▶ **Exercise**:
The required output is the exact run of lines below that opens at the line with "You are a computer-use agent. 362x210 pixels." and closes at the line with "You are a computer-use agent. Image resolution: width=445".

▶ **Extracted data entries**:
....

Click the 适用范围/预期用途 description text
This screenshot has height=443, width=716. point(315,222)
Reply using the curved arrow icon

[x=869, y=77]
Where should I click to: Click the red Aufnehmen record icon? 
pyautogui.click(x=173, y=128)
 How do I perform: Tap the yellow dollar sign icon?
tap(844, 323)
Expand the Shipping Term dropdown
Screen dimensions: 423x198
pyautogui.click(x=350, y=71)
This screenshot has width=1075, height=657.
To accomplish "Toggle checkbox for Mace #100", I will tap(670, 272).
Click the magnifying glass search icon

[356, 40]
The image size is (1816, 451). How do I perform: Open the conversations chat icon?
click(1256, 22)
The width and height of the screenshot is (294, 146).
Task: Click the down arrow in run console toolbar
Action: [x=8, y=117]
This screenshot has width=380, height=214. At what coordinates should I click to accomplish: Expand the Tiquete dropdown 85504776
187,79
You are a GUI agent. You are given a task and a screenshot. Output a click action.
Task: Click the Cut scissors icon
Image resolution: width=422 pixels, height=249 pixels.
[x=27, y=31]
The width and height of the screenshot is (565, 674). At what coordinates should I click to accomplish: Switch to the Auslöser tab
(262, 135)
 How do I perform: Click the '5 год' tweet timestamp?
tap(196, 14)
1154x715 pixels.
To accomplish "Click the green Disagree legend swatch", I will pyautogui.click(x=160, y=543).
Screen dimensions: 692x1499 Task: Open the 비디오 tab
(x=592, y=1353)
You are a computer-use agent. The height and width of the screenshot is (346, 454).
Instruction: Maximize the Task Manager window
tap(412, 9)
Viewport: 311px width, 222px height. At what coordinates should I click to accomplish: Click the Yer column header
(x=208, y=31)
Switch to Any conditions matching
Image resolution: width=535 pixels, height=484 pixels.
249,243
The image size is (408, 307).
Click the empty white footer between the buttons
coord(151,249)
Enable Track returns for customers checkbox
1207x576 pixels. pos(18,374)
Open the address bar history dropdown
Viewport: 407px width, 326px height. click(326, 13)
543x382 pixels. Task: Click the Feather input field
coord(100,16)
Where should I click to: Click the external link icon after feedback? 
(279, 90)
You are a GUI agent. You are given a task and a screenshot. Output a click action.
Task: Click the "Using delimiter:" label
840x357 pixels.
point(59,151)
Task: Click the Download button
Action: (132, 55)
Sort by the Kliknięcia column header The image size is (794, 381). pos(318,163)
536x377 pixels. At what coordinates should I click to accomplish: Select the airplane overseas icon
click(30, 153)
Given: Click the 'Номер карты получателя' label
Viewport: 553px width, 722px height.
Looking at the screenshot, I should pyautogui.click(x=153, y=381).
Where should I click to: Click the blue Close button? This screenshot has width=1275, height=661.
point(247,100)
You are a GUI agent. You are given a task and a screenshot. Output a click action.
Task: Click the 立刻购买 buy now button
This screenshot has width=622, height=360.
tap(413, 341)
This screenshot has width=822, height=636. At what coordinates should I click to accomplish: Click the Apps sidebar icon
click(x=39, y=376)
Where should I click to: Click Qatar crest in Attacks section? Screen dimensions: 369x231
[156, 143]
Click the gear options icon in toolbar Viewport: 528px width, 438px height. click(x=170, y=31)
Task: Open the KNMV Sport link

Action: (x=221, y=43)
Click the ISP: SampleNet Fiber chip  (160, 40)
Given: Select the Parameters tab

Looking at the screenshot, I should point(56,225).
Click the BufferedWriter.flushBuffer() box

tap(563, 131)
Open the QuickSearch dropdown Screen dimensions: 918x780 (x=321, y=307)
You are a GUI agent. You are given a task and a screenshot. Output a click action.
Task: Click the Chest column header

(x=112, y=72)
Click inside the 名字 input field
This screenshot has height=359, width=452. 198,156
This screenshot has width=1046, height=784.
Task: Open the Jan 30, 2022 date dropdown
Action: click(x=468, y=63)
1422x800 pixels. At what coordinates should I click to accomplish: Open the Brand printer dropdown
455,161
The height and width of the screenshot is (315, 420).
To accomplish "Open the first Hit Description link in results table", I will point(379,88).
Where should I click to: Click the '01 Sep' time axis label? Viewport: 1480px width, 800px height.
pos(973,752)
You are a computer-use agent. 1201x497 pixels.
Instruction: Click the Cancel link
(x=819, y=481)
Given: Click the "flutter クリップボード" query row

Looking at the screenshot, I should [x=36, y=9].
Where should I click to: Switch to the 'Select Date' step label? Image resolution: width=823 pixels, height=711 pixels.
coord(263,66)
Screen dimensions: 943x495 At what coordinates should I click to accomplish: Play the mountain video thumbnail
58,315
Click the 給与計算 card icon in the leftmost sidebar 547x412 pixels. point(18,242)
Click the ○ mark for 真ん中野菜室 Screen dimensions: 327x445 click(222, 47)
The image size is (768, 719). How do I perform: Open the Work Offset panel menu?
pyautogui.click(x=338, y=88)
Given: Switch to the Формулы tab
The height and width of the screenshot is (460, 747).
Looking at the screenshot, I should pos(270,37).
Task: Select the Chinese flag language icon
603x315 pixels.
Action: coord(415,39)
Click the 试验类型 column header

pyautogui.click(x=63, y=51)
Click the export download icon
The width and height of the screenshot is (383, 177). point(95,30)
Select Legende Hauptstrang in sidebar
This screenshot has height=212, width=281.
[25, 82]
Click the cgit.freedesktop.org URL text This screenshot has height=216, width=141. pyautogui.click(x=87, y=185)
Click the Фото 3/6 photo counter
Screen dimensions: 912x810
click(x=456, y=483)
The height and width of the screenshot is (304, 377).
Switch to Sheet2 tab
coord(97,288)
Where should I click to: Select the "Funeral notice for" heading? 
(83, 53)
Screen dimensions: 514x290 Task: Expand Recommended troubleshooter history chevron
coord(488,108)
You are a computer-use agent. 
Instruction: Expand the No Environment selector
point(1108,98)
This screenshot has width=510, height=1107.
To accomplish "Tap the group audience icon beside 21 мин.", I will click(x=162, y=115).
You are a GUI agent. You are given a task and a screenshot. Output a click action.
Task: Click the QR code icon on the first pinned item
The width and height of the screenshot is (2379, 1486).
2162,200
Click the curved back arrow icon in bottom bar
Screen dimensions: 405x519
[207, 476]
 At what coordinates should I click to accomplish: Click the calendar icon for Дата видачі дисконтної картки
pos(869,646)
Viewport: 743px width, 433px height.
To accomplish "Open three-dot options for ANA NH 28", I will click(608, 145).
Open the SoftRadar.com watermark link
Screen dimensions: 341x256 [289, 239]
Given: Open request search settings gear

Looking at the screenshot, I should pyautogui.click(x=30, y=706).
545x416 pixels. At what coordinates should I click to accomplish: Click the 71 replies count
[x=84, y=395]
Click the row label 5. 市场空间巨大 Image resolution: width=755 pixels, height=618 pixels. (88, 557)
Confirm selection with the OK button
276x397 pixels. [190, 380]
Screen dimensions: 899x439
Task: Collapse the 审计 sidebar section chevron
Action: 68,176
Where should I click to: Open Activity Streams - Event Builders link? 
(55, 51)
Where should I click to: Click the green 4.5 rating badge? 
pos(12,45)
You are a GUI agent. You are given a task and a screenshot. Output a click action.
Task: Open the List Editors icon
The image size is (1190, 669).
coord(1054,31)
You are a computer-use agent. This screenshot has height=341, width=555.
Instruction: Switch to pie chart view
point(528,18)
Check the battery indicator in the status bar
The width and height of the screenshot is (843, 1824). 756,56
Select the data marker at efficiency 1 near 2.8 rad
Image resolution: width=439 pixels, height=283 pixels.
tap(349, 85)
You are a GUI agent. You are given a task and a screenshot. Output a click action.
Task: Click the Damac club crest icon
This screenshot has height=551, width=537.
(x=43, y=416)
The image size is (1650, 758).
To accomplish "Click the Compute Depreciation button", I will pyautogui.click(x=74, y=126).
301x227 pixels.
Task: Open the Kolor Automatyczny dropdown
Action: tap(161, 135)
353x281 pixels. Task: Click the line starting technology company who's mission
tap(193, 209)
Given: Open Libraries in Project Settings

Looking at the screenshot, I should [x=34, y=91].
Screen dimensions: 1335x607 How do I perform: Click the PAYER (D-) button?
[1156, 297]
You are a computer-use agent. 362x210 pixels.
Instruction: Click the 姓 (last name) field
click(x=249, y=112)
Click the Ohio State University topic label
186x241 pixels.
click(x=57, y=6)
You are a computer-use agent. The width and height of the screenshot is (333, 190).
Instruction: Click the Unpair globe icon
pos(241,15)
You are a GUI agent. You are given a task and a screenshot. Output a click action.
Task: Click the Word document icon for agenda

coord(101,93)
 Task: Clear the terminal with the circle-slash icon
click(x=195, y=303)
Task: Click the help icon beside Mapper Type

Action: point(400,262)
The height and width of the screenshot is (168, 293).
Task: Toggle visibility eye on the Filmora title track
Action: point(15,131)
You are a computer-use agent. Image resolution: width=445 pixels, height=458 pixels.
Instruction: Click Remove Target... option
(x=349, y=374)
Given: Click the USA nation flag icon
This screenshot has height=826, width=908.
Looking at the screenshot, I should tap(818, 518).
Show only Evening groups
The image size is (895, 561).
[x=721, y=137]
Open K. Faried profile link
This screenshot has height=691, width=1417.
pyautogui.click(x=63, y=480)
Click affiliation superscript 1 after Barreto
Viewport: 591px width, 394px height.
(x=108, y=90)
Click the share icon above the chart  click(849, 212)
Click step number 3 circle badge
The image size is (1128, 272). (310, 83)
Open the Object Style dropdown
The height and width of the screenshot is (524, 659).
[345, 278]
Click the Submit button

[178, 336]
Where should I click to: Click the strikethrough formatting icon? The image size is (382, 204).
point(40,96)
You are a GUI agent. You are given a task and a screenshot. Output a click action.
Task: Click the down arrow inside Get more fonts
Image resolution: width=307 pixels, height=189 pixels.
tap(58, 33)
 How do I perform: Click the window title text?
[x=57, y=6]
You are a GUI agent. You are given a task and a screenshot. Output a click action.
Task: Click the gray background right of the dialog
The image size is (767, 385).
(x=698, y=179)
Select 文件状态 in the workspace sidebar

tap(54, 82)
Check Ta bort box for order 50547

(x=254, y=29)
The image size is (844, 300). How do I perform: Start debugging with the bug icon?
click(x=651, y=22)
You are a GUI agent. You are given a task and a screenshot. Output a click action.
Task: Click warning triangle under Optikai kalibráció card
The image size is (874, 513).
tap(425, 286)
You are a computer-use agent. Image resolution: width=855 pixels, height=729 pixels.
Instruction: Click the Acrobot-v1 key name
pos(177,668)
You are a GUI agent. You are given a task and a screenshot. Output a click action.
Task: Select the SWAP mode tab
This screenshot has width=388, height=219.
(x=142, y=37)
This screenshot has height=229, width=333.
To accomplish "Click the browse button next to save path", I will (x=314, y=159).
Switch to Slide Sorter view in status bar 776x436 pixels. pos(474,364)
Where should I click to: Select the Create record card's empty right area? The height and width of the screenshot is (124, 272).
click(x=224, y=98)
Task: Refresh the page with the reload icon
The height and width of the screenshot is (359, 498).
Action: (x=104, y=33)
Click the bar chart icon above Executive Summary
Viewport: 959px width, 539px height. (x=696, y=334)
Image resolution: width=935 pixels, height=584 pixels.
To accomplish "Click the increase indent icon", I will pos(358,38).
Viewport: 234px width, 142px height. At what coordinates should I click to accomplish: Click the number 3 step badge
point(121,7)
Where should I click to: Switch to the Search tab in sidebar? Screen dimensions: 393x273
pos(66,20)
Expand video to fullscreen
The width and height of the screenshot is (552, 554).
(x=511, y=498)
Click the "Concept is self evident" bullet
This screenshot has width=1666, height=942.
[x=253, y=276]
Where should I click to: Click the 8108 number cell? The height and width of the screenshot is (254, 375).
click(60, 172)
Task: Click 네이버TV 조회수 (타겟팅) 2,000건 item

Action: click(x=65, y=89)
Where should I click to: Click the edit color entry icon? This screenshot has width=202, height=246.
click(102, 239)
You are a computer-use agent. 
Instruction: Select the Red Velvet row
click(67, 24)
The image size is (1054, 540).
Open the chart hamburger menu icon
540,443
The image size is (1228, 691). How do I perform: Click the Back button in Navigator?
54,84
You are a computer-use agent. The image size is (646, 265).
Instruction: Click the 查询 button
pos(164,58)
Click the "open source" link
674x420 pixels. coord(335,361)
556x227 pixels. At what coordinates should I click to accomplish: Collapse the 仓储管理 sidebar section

....

▶ **Response to the task**:
You are a computer-use agent. 362x210 pixels.
Instruction: Click the 姓 (last name) field
click(x=249, y=112)
Click the Ohio State University topic label
186x241 pixels.
click(x=57, y=6)
You are a computer-use agent. The width and height of the screenshot is (333, 190).
Instruction: Click the Unpair globe icon
pos(241,15)
You are a GUI agent. You are given a task and a screenshot. Output a click action.
Task: Click the Word document icon for agenda

coord(101,93)
 Task: Clear the terminal with the circle-slash icon
click(x=195, y=303)
Task: Click the help icon beside Mapper Type

Action: point(400,262)
The height and width of the screenshot is (168, 293).
Task: Toggle visibility eye on the Filmora title track
Action: point(15,131)
You are a computer-use agent. Image resolution: width=445 pixels, height=458 pixels.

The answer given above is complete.